Every entry below should be written out again exactly.

——

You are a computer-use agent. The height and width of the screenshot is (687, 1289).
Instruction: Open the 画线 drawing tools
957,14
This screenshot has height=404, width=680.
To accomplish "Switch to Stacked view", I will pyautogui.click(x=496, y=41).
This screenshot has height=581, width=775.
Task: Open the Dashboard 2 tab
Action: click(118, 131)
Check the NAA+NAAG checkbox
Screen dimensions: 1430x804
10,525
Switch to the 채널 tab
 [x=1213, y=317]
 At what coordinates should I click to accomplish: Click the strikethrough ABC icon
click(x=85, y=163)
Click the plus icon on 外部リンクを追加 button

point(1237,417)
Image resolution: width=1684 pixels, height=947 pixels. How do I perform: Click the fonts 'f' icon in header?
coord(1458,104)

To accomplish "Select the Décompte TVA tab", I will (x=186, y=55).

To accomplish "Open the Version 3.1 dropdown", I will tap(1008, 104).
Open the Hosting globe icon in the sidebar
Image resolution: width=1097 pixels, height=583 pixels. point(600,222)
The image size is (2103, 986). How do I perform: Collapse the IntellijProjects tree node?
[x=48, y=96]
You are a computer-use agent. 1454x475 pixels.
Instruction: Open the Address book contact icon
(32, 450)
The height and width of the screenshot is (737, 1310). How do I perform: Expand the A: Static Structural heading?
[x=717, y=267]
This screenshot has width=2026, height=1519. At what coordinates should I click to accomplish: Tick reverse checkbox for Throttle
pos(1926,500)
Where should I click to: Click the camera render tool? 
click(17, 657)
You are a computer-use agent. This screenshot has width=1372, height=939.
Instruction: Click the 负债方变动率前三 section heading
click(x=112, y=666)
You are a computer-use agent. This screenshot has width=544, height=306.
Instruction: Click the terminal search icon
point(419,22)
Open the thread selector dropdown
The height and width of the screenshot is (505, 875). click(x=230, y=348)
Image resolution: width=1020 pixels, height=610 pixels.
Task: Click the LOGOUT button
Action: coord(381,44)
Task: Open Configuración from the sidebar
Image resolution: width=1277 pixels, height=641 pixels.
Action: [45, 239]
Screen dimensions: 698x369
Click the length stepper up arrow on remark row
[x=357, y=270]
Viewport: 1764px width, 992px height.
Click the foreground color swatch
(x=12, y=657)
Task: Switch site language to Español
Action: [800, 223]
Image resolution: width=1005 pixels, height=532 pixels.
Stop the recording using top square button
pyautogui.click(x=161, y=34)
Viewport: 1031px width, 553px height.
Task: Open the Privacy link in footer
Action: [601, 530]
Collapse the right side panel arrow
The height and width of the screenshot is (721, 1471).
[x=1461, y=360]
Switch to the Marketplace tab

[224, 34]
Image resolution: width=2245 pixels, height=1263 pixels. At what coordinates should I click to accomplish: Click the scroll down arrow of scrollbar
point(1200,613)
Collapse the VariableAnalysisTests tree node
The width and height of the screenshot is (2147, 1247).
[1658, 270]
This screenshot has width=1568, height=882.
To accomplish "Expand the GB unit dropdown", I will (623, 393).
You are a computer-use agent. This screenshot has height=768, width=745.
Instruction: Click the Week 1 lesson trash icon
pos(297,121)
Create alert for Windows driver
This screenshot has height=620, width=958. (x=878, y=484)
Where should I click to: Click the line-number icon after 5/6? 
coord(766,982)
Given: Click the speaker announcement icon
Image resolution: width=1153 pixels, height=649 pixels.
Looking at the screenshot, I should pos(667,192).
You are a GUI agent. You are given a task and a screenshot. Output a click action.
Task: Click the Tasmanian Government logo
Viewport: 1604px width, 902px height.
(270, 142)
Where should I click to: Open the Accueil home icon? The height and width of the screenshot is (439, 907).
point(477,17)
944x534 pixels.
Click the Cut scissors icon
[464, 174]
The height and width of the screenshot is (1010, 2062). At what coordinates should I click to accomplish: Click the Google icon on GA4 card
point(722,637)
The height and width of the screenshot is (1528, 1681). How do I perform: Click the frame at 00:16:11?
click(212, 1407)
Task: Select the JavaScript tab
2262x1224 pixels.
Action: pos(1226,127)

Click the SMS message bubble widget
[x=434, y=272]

——

## Task solution
You are a computer-use agent. The height and width of the screenshot is (687, 1289).
Instruction: Open the 画线 drawing tools
957,14
This screenshot has height=404, width=680.
To accomplish "Switch to Stacked view", I will pyautogui.click(x=496, y=41).
This screenshot has height=581, width=775.
Task: Open the Dashboard 2 tab
Action: click(118, 131)
Check the NAA+NAAG checkbox
Screen dimensions: 1430x804
10,525
Switch to the 채널 tab
 [x=1213, y=317]
 At what coordinates should I click to accomplish: Click the strikethrough ABC icon
click(x=85, y=163)
Click the plus icon on 外部リンクを追加 button

point(1237,417)
Image resolution: width=1684 pixels, height=947 pixels. How do I perform: Click the fonts 'f' icon in header?
coord(1458,104)

To accomplish "Select the Décompte TVA tab", I will (x=186, y=55).

To accomplish "Open the Version 3.1 dropdown", I will tap(1008, 104).
Open the Hosting globe icon in the sidebar
Image resolution: width=1097 pixels, height=583 pixels. point(600,222)
The image size is (2103, 986). How do I perform: Collapse the IntellijProjects tree node?
[x=48, y=96]
You are a computer-use agent. 1454x475 pixels.
Instruction: Open the Address book contact icon
(32, 450)
The height and width of the screenshot is (737, 1310). How do I perform: Expand the A: Static Structural heading?
[x=717, y=267]
This screenshot has width=2026, height=1519. At what coordinates should I click to accomplish: Tick reverse checkbox for Throttle
pos(1926,500)
Where should I click to: Click the camera render tool? 
click(17, 657)
You are a computer-use agent. This screenshot has width=1372, height=939.
Instruction: Click the 负债方变动率前三 section heading
click(x=112, y=666)
You are a computer-use agent. This screenshot has width=544, height=306.
Instruction: Click the terminal search icon
point(419,22)
Open the thread selector dropdown
The height and width of the screenshot is (505, 875). click(x=230, y=348)
Image resolution: width=1020 pixels, height=610 pixels.
Task: Click the LOGOUT button
Action: coord(381,44)
Task: Open Configuración from the sidebar
Image resolution: width=1277 pixels, height=641 pixels.
Action: [45, 239]
Screen dimensions: 698x369
Click the length stepper up arrow on remark row
[x=357, y=270]
Viewport: 1764px width, 992px height.
Click the foreground color swatch
(x=12, y=657)
Task: Switch site language to Español
Action: [800, 223]
Image resolution: width=1005 pixels, height=532 pixels.
Stop the recording using top square button
pyautogui.click(x=161, y=34)
Viewport: 1031px width, 553px height.
Task: Open the Privacy link in footer
Action: [601, 530]
Collapse the right side panel arrow
The height and width of the screenshot is (721, 1471).
[x=1461, y=360]
Switch to the Marketplace tab

[224, 34]
Image resolution: width=2245 pixels, height=1263 pixels. At what coordinates should I click to accomplish: Click the scroll down arrow of scrollbar
point(1200,613)
Collapse the VariableAnalysisTests tree node
The width and height of the screenshot is (2147, 1247).
[1658, 270]
This screenshot has width=1568, height=882.
To accomplish "Expand the GB unit dropdown", I will (623, 393).
You are a computer-use agent. This screenshot has height=768, width=745.
Instruction: Click the Week 1 lesson trash icon
pos(297,121)
Create alert for Windows driver
This screenshot has height=620, width=958. (x=878, y=484)
Where should I click to: Click the line-number icon after 5/6? 
coord(766,982)
Given: Click the speaker announcement icon
Image resolution: width=1153 pixels, height=649 pixels.
Looking at the screenshot, I should pos(667,192).
You are a GUI agent. You are given a task and a screenshot. Output a click action.
Task: Click the Tasmanian Government logo
Viewport: 1604px width, 902px height.
(270, 142)
Where should I click to: Open the Accueil home icon? The height and width of the screenshot is (439, 907).
point(477,17)
944x534 pixels.
Click the Cut scissors icon
[464, 174]
The height and width of the screenshot is (1010, 2062). At what coordinates should I click to accomplish: Click the Google icon on GA4 card
point(722,637)
The height and width of the screenshot is (1528, 1681). How do I perform: Click the frame at 00:16:11?
click(212, 1407)
Task: Select the JavaScript tab
2262x1224 pixels.
Action: pos(1226,127)

Click the SMS message bubble widget
[x=434, y=272]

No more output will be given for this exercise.